Il prestito è stato restituito e la garanzia dello stato è cessata di esistere. Ma nel frattempo Stellantis ha potuto distribuire un maxi-dividendo ai soci anche grazie alla liquidità risparmiata pagando minori interessi di quelli che avrebbe sborsato senza il sostegno pubblico. La lista degli aiuti sarebbe lunghissima e noiosa. Ma Tavares è stato chiaro: senza nuovi sussidi, gli stabilimenti di Mirafiori e Pomigliano d’Arco sarebbero a rischio. Una minaccia respinta dal governo, che eccepisce come altre case automobilistiche stiano riuscendo a vendere di più in Italia.

Il dato storico è stato il sorpasso di Volkswagen nel mese di dicembre.

L’ardua missione di Elkann

Il giro di consultazioni a Roma di Elkann gli è servito per tastare il polso della situazione. Avrà voluto verificare in prima persona se esistano reali spazi di compromesso con Palazzo Chigi e se questi sia isolato o ben sostenuto dai poteri che contano. In più, il 47-enne ha senz’altro cercato di gettare acqua sul fuoco delle polemiche. Una missione diplomatica, insomma, con l’obiettivo di portare a casa il risultato. Avrà funzionato? Il tempo lo dirà. Il governo studia un pacchetto di nuovi incentivi, ma vincolandoli alla produzione in patria. Dovrà fare in modo di non scontrarsi con le regole sugli aiuti di stato e la concorrenza all’interno del mercato unico.

Per Elkann quello che era stato considerato un punto di forza – il controllo di giornali come Repubblica e La Stampa – si sta rivelando un boomerang. Essendo questi ostili al governo di centro-destra, qualsivoglia attacco (legittimo) nei suoi confronti rischia di essere letto come orchestrato dalla proprietà. E ciò contribuisce ad avvelenare il clima, anziché stemperarlo, rendendo più complicato il raggiungimento di un accordo per ottenere nuovi aiuti.

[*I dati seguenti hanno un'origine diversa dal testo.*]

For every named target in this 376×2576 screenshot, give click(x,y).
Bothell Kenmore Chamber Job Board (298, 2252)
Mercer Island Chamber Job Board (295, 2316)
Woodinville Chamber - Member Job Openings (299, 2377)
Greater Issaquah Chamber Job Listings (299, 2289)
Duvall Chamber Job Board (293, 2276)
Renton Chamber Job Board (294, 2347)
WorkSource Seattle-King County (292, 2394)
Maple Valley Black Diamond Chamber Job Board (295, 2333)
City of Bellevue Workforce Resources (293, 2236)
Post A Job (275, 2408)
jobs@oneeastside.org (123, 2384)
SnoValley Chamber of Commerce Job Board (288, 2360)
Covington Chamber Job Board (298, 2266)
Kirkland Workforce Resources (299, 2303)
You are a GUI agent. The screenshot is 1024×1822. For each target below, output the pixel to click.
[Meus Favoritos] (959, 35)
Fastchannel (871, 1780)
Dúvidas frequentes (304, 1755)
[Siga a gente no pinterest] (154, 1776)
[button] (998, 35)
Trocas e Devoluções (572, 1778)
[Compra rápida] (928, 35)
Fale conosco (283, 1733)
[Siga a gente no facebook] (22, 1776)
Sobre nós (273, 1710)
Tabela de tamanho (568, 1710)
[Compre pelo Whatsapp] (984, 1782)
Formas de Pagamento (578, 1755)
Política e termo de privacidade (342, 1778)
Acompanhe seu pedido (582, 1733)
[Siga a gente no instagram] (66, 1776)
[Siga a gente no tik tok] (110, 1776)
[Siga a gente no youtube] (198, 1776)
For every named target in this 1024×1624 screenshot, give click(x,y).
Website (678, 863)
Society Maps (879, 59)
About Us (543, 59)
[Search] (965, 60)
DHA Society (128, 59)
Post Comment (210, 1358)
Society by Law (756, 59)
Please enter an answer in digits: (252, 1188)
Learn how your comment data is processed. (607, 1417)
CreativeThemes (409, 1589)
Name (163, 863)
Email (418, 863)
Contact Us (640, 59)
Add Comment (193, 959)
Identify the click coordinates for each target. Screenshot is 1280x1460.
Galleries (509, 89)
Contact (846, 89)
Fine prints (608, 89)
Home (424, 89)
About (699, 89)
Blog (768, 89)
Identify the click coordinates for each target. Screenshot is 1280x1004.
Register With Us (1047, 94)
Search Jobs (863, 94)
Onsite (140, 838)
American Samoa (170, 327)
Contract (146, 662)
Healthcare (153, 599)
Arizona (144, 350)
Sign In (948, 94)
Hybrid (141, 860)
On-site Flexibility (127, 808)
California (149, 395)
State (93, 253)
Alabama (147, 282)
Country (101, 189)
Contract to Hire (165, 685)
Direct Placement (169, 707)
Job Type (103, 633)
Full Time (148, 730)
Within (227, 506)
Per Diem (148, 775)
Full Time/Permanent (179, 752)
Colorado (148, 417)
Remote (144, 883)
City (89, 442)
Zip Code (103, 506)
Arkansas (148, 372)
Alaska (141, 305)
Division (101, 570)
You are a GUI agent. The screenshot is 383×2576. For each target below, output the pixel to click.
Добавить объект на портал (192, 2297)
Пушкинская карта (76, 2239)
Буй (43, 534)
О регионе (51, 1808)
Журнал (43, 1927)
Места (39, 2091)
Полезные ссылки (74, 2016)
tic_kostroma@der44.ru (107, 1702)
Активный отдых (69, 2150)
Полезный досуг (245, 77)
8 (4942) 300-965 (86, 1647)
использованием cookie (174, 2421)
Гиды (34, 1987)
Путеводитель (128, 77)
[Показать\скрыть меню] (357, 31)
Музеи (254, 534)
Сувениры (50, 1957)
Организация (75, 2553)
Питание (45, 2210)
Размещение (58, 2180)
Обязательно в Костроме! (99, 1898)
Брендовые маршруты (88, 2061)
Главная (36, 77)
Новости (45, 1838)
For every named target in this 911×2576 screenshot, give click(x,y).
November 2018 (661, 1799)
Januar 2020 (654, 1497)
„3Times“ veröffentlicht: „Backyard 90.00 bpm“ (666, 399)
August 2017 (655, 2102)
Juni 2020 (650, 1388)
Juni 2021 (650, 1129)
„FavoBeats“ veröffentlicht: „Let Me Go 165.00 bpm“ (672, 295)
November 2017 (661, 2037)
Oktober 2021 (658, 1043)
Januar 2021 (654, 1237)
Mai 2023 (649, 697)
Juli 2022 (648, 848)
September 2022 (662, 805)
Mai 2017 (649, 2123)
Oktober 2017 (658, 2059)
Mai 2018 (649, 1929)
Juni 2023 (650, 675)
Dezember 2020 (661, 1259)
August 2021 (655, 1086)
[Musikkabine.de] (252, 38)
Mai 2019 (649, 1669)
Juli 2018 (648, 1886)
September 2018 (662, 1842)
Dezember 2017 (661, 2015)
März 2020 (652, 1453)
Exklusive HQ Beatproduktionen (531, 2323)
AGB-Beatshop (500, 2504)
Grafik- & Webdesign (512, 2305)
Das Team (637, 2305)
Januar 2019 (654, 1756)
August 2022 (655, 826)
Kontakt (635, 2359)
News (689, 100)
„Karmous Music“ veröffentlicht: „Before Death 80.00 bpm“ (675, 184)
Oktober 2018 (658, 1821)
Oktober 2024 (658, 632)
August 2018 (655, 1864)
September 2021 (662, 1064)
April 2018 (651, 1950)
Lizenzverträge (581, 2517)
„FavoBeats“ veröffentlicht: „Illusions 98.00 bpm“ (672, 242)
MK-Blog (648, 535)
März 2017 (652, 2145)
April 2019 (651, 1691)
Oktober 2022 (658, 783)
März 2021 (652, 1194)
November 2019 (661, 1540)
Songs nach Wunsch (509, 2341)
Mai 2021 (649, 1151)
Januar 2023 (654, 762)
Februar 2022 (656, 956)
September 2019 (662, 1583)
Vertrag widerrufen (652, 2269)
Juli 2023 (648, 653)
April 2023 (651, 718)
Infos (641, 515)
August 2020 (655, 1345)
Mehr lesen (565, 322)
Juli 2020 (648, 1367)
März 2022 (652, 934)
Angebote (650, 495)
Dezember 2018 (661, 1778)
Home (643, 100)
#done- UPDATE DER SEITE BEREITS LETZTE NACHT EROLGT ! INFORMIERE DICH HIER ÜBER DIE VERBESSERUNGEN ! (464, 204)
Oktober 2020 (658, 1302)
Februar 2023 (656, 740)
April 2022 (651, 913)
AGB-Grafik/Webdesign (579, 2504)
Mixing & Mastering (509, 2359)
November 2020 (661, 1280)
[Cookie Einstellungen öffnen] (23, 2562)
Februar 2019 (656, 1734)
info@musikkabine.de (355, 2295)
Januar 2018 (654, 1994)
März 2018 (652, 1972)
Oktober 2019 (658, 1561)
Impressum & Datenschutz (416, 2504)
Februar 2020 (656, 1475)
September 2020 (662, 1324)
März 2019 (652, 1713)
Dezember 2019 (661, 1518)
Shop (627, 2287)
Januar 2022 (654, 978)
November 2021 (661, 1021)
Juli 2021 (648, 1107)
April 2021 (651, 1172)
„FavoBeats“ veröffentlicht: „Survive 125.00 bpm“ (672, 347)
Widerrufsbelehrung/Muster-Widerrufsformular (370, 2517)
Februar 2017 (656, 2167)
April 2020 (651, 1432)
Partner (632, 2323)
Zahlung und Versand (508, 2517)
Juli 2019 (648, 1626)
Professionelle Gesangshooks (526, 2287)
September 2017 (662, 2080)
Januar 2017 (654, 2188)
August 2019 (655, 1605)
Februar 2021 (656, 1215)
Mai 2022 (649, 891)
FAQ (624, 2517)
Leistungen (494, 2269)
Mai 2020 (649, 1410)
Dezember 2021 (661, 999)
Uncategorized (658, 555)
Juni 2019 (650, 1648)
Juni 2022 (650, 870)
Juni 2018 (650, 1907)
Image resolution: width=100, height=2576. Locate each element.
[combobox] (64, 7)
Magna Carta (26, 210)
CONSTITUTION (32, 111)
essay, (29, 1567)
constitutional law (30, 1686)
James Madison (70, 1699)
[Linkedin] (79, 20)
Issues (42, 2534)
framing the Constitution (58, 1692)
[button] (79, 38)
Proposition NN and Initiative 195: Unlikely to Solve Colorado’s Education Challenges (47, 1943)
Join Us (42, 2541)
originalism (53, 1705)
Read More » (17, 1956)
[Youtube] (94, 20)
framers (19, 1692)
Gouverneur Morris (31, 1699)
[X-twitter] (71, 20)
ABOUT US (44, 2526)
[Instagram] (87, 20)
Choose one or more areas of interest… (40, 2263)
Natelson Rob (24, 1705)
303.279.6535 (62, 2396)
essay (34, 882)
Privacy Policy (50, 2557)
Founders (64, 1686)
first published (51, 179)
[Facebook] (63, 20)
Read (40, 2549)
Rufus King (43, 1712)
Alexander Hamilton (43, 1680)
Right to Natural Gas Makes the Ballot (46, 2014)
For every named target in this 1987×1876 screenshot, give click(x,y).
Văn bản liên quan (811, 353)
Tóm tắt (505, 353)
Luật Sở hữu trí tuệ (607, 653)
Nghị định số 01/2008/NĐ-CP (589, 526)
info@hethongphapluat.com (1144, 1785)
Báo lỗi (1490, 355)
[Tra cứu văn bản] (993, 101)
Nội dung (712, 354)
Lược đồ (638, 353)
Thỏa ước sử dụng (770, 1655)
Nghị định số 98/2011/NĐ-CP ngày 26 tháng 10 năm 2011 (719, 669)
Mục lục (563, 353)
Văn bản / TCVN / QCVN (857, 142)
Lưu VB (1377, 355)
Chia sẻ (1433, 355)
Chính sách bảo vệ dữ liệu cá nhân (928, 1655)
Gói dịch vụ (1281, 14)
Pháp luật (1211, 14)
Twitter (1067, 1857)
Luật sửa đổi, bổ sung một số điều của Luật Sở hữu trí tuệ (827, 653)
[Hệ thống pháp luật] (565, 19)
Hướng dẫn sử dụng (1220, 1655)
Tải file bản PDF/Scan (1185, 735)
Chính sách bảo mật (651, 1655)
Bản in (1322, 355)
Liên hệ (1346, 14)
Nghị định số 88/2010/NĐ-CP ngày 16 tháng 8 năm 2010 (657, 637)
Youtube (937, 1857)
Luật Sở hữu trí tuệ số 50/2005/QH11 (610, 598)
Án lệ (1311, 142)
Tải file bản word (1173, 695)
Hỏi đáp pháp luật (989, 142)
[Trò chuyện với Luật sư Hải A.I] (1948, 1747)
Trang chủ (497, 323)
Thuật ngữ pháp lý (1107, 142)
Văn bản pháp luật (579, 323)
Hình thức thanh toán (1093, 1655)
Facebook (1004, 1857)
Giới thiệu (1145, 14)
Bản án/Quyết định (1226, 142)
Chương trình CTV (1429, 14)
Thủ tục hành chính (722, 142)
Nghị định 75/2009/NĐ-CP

Meloni gelida con Stellantis

Sta di fatto che in quindici mesi pieni di governo, la premier Meloni non ha mai incontrato gli esponenti della famiglia Elkann. Una distanza che compromette il buon esito della missione romana. Il presidente Mattarella non ha rotto l’unità nazionale attorno alla difesa dell’automotive italiano. John dovrà alzare la cornetta e chiamare Giorgia. E dovrà parlarle con toni e contenuti assai diversi e ben più convincenti di quelli usati dal suo sprovveduto manager portoghese.